Man convicted in 1990 slaying of Oakwood model

LONDON — A man authorities say killed an international model from Oakwood and a British woman before dumping their bodies in canals in London and the Netherlands was convicted of the crimes Monday.

John Sweeney, 54, incarcerated at the time of his London jury trial for a near-deadly ax assault on a former girlfriend, denied he killed Melissa Halstead, originally of Oakwood, and Paula Fields, 31. The body of Halstead, 33, was found in a Rotterdam canal in 1990, but was not positively identified for many years. Fields’ body was found in 2001.

Sweeney will be sentenced today.

British authorities now suspect Sweeney murdered three other women and are seeking information on them, according to the British Broadcasting Corp.

Testimony indicated Halstead met Sweeney through her job as a photographer, which she took when modeling that brought her from New York to London dried up. Halstead’s sister Chance O’Hara, 63, told the court her sister predicted her own death and had been beaten by Sweeney, who was her boyfriend.

Testifying by video link from California, O’Hara said: “She told me if she ever went missing, that John Sweeney would have killed her. He had threatened that he would kill her, and he would make sure no one would ever find her body. He was extremely possessive and demeaning. He felt he owned her.”

O’Hara said she last saw her sister in London in 1987 when she was working as a photographer and makeup artist. She noticed bruising and Halstead said Sweeney did it.

After Melissa Halstead did not contact her mother on her birthday on Nov. 2 1990, her family became alarmed.

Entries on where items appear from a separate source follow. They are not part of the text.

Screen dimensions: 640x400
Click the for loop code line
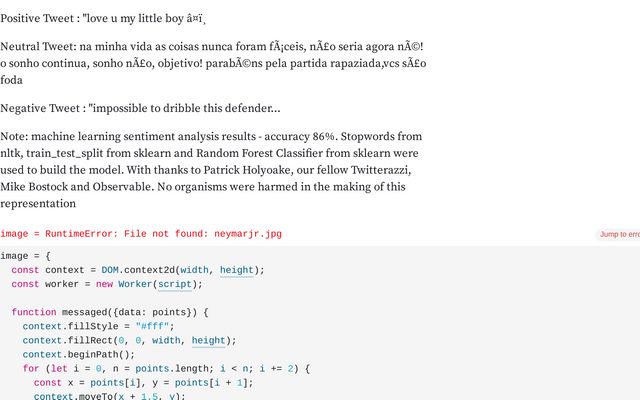pyautogui.click(x=166, y=369)
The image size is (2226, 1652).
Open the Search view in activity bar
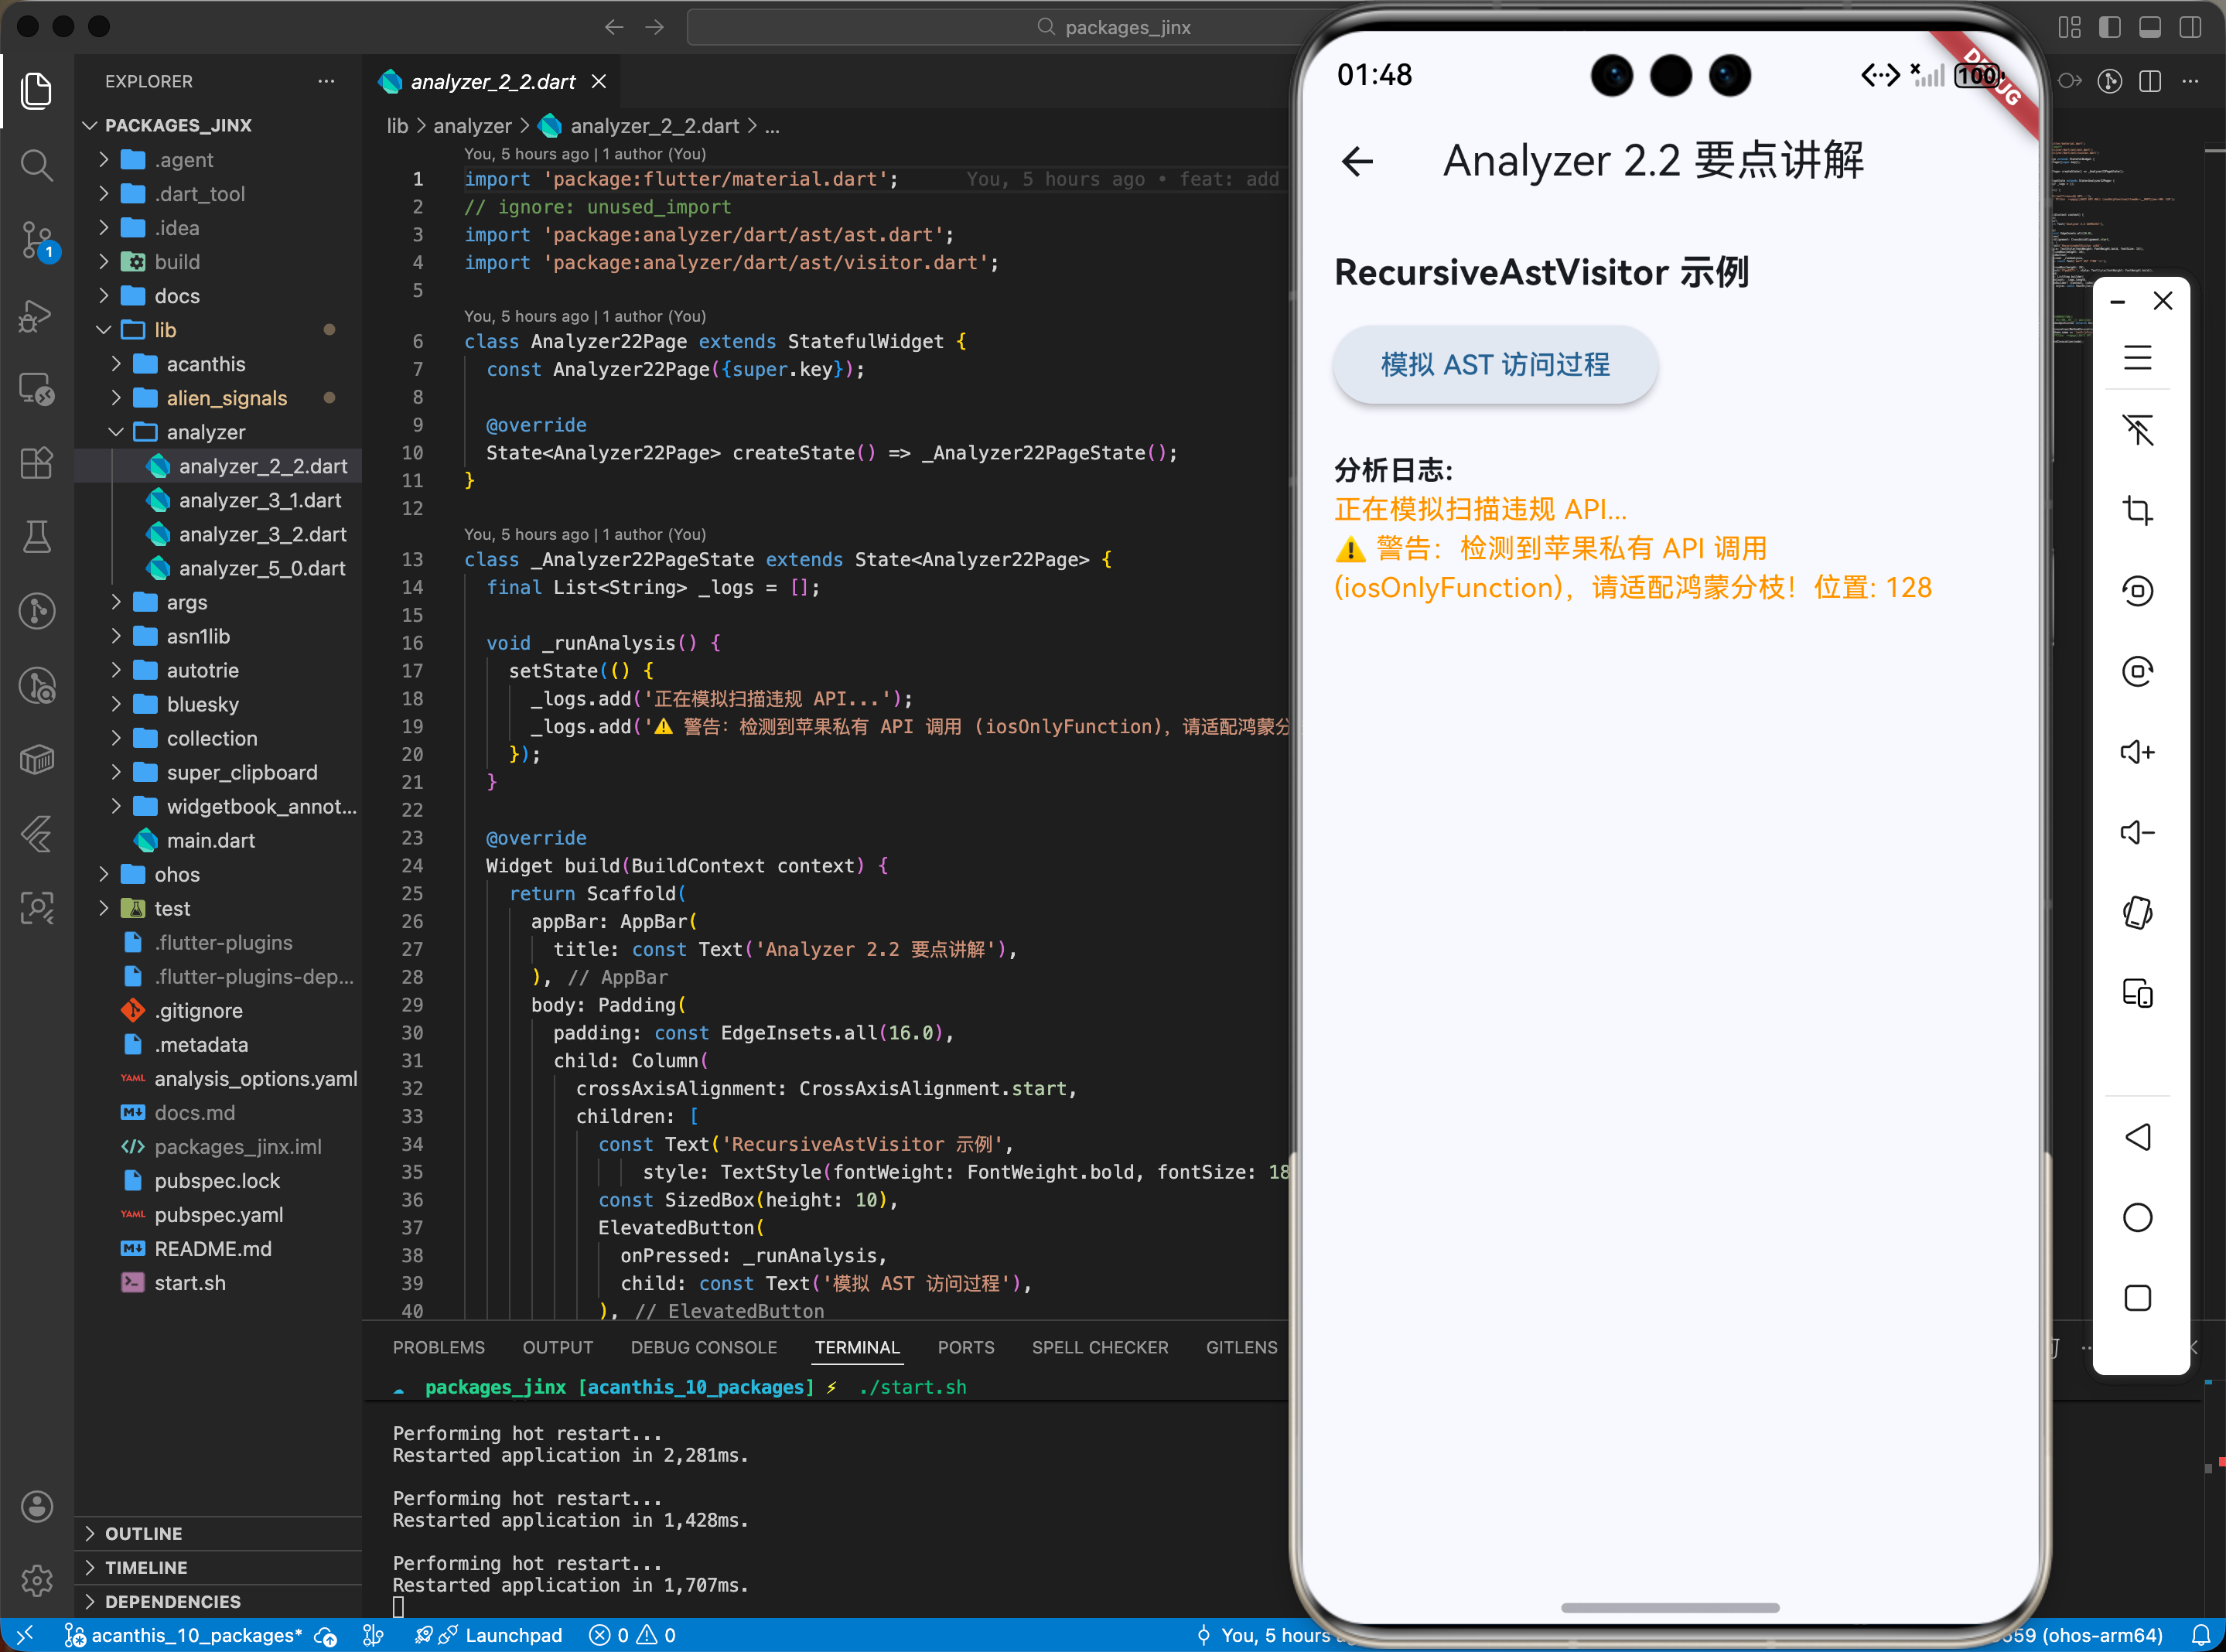click(37, 165)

Her head and hands have never been found and the body was not identified until 18 years later when her DNA was matched to her family.

Det. Chief Inspector Paul Webb read a statement on behalf of Halstead’s family, including her brother Jack, of Kettering, following the verdict.

Halstead was an “intelligent and very attractive young woman” who had left the U.S. to “seek her fortune.” The family was “in agony” when she went missing for years and was “destroyed” when her remains were identified.

“The family’s hope for the future is that John Sweeney will never be allowed free to carry out such crimes again,” Webb said, reading from the statement.

Halstead left home at 19 after being recruited to model for the top New York City agency, Ford Models.